Okay, so maybe the population of people who don't appreciate swearing in video games is small. But consider this. There are a lot of games that Nathan plays through once, and never wants to play through again at least in part because of excessive cursing. It's the difference between a rent and a buy (or possibly the difference between a buy-and-return-to-Gamestop-within-a-week and a buy-to-keep). It's the difference between a parent playing it in front of their kids (with language filter on) and indoctrinating the next generation into playing this cool game, and a parent passing on it entirely (or playing it after the kids are asleep). In other words, maybe it's a smaller population, but I still think it's significant enough for the developers to spend an extra day or two adding in a basic feature.

There are so many games that I immediately dislike because I hear five f-bombs in the intro cut scene. I really don't think there's any call for that anyway, but I can respect artistic license or whatever if developers want to put it in for "atmosphere". I just think there ought to be an option to mute it for those of us who find it offensive.
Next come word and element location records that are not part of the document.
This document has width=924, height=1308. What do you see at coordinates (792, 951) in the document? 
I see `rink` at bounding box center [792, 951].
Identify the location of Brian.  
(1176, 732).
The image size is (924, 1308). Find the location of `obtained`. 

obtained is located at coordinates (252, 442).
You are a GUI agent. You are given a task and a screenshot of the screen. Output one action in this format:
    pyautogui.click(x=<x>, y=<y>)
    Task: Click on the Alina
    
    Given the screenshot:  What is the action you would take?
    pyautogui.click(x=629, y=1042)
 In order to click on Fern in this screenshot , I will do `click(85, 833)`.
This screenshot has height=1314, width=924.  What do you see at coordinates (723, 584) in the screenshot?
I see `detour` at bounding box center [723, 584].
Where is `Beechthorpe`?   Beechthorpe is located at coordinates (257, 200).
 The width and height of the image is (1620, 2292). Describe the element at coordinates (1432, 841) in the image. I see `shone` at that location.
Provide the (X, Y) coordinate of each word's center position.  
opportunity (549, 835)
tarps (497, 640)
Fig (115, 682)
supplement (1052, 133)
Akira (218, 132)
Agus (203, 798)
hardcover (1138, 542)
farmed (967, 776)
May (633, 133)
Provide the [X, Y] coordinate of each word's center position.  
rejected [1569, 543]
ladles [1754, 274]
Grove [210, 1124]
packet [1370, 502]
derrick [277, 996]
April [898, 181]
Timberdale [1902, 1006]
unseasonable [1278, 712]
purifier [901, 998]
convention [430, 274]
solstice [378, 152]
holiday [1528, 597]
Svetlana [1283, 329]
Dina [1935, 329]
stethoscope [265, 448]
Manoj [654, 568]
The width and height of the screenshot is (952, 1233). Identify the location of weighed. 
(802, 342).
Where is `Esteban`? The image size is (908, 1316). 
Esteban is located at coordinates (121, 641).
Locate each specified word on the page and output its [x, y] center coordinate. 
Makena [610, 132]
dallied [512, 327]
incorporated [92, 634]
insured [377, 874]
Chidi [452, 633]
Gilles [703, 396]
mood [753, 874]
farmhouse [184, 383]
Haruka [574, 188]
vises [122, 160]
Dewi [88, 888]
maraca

Maybe I'm over idealistic. But that's my two cents.

1 comment:

  1. I played Nier with headphones on for almost the entire game (just the intro cutscene has a veritable bucket full of curse words), since I didn't feel comfortable sharing the dialogue with people around me. I felt that that type of language helped to develop the character that used it, but I also feel that it probably could have been accomplished with similar effectiveness using clean language.